Art and Design Professor Jeff Sippel shares different lithography techniques during exhibitions in Serbia

by | Jun 17, 2024

Sippel exhibited work alongside a former student, Nebojsa Lazić, who lives in Serbia.
Jeff Sippel in Serbia

Jeff Sippel (right), a professor in the Department of Art and Design, recently traveled to Serbia to exhibit work alonsgside former student Nebojsa Lazić (left). (Photo courtesy of Jeff Sippel)

Jeff Sippel was perusing Facebook last August when he came across a post from a colleague in Australia sharing images of his work at a new studio in Niš, Serbia.

Sippel, a professor in the Department of Art and Design at the University of Missouri–St. Louis, immediately thought about a previous student, Nebojsa Lazić, who lives in Serbia. He fired off a quick email to see if there might be an opportunity for him to collaborate with his former student in Serbia.

Less than 30 minutes later, Lazić gave Sippel a call to say yes, and within a week, Sippel had an invitation to the Sicevo Printmaking Workshop in Niš from June 3 to 9. Lazić’s only request? That Sippel spend at least five days with him in Serbia.

In addition to serving as the U.S. representative at the international art center’s workshop, which also featured artists from Slovenia, Bulgaria, Italy, Serbia and France, Sippel was invited to have a solo exhibition of his work and a catalogue publication. He collaborated with Lazić on a second exhibition at a gallery in Lazić’s hometown of Novi Sad and traveled to Germany with him.

Sippel, a renowned printmaker whose prowess has taken him across the world, was particularly excited to share some printmaking methods and mediums that artists in other countries might not have been as familiar with.

“Oftentimes, why I’ve been honored to be invited to many places is I research different alternative methods with more modern, contemporary applications,” he said. “There’s no traditional way of working in printmaking. Printmaking is prolific here because we have all the resources, but when I go to other countries, they don’t have all the resources we have. So I become inventive of how they can create work and use what’s available to them to make prints.”

What to work on:
1 > Repeat the passage of the Jeff Sippel article that begins at the words "Sippel, a professor" and stops after "him in Serbia.".
2 > According to the Jeff Sippel article, on what dates was the Sicevo Printmaking Workshop in Niš held?
3 > Pick up the Jeff Sippel article after its final sentence and keep writing it.

Element and text location data
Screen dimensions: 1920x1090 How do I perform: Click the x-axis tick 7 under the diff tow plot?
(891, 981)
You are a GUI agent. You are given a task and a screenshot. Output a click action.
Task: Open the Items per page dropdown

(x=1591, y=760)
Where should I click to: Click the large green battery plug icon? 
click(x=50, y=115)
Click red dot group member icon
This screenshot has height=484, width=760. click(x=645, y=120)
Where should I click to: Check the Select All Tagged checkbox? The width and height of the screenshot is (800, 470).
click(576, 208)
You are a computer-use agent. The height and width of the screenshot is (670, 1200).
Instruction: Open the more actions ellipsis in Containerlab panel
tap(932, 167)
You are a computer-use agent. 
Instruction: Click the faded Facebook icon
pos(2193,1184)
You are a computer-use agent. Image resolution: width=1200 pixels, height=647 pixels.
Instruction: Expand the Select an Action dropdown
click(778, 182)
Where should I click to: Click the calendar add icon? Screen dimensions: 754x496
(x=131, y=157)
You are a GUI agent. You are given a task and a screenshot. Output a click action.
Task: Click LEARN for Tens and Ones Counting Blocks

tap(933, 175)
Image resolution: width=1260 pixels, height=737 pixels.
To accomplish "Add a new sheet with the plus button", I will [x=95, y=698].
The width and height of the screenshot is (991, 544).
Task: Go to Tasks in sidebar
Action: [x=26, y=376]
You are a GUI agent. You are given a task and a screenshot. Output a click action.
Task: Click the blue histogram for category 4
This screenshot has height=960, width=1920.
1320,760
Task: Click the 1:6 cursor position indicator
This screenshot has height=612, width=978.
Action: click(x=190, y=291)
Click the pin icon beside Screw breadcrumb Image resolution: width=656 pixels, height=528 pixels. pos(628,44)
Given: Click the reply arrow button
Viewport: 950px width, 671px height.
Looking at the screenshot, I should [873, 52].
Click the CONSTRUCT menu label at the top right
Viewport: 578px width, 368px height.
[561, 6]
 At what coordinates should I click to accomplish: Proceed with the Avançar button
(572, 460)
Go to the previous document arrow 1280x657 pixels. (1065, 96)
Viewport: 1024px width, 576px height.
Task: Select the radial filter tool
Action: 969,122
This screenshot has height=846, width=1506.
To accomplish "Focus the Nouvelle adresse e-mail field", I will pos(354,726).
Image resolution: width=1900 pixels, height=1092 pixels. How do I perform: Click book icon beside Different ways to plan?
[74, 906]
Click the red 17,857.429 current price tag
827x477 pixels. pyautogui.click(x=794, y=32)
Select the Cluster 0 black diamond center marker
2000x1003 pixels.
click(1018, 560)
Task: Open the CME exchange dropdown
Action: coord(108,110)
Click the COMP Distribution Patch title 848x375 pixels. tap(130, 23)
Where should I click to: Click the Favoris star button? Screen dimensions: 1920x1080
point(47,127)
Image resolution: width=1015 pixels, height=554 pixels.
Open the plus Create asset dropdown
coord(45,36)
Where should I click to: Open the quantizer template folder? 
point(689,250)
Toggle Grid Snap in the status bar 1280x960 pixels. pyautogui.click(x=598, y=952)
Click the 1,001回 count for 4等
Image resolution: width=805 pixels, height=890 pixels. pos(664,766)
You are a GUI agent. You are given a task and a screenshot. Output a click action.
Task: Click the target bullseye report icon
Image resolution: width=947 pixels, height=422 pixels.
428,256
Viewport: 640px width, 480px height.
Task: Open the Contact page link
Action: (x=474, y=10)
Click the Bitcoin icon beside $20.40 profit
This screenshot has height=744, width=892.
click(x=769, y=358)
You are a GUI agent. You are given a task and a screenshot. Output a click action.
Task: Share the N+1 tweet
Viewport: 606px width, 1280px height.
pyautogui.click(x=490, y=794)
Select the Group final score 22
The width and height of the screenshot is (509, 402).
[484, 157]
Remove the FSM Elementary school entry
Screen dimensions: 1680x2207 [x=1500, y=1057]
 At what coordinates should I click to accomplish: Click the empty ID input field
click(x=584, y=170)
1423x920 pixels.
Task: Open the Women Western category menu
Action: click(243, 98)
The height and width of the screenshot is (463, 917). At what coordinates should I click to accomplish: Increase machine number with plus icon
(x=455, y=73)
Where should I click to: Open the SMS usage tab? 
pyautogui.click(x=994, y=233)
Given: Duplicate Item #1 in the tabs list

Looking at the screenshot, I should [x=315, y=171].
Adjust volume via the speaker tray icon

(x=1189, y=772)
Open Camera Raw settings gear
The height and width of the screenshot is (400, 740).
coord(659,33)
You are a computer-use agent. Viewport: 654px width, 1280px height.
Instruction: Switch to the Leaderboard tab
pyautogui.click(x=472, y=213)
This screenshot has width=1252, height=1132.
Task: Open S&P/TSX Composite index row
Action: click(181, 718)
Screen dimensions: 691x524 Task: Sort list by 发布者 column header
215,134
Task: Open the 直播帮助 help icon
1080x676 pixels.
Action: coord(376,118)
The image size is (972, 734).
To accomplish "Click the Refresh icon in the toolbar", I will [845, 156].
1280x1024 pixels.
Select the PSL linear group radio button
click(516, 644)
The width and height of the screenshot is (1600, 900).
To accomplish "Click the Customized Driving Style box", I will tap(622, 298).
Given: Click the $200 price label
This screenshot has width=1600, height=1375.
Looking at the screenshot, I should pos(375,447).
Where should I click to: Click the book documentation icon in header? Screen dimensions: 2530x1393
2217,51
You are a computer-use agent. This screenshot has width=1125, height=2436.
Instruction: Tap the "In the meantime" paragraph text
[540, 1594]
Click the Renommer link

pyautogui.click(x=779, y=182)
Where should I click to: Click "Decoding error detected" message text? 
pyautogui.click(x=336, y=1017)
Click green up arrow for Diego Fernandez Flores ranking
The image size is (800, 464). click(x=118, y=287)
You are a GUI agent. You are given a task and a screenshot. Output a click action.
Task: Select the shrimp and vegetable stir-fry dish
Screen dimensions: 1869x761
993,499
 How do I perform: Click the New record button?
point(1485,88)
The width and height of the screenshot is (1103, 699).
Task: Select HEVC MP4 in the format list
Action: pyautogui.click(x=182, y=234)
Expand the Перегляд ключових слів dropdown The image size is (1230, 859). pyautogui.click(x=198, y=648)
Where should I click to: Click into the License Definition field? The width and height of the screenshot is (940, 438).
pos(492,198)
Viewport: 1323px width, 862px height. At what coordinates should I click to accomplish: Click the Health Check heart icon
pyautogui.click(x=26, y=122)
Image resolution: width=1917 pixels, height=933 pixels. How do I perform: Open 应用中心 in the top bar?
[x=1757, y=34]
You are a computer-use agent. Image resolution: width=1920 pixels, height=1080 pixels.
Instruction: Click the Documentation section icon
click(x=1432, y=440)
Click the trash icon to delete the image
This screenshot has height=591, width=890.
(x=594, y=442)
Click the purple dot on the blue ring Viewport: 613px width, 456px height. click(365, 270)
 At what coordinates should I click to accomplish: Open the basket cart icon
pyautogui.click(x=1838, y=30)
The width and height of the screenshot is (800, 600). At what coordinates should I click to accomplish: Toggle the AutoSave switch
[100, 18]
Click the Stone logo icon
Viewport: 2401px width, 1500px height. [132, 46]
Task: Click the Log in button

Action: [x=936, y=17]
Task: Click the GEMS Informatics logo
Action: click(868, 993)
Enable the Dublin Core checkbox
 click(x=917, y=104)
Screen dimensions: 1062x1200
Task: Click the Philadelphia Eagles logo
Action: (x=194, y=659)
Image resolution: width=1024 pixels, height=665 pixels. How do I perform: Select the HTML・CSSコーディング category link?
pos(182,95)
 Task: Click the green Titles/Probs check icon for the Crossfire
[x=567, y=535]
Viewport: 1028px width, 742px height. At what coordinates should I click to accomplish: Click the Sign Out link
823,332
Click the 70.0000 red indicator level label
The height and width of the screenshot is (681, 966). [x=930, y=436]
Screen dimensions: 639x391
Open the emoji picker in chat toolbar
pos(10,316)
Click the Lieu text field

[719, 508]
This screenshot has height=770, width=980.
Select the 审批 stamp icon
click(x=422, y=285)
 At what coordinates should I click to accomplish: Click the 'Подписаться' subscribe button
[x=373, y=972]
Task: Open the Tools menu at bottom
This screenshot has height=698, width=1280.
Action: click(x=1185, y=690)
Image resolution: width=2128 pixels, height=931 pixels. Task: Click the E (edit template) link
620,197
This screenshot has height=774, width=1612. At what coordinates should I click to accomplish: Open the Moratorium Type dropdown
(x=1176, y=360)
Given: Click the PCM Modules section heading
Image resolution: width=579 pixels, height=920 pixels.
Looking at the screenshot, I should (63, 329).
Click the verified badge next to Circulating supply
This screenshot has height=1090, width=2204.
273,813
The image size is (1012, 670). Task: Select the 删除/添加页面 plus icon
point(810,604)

The results:
1 >
Sippel, a professor in the Department of Art and Design at the University of Missouri–St. Louis, immediately thought about a previous student, Nebojsa Lazić, who lives in Serbia. He fired off a quick email to see if there might be an opportunity for him to collaborate with his former student in Serbia.

Less than 30 minutes later, Lazić gave Sippel a call to say yes, and within a week, Sippel had an invitation to the Sicevo Printmaking Workshop in Niš from June 3 to 9. Lazić’s only request? That Sippel spend at least five days with him in Serbia.

2 > June 3 to 9.

3 >
One such technique that Sippel was excited to share, which he was introduced to by Polish printmaker Ewa Budka, is mokulito. The Japanese printmaking method uses a wooden plate instead of the more traditional limestone or metal.

It opens up a lot of possibilities with materials and resources that they have available, instead of something that’s very difficult to come by to draw and make prints from,” he said. “It’s exciting to see newer applications for what the possibilities are.”

Legend by Jeff Sippel

Sippel shared work made with several different techniques, including “Legend,” a lithograph print produced using stencil and monotype. (Photo courtesy of Jeff Sippel)

Sippel was also excited to share some of his prints made using polyester plates, commercial printing plates made from a computer that he’s adapted to use for photography and drawing applications with materials including acrylic paint, acrylic markers and spray paint. He’s also passionate about monotype – a more traditional technique that involves painting on a hard surface with a variety of materials, and then transferring to paper – and shared a few works made in that medium.

Lazić’s work, meanwhile, is more abstract, but Sippel says the two share an admiration for German artists – particularly the expressionists – that comes through in their work. The two have both worked as collaborative printers and enjoy the aspect of getting inside the mind of other artists while collaborating.

“A lot of being an artist is kind of private and we’re all on our own individual tangents, but you have to share when you’re working together,” Sippel says. “We both have that interest and intrigue to share thoughts and ideas with other artists, and it ends up influencing our work as well. I just enjoy conversation, dialogue and thoughts of creativity with other artists.”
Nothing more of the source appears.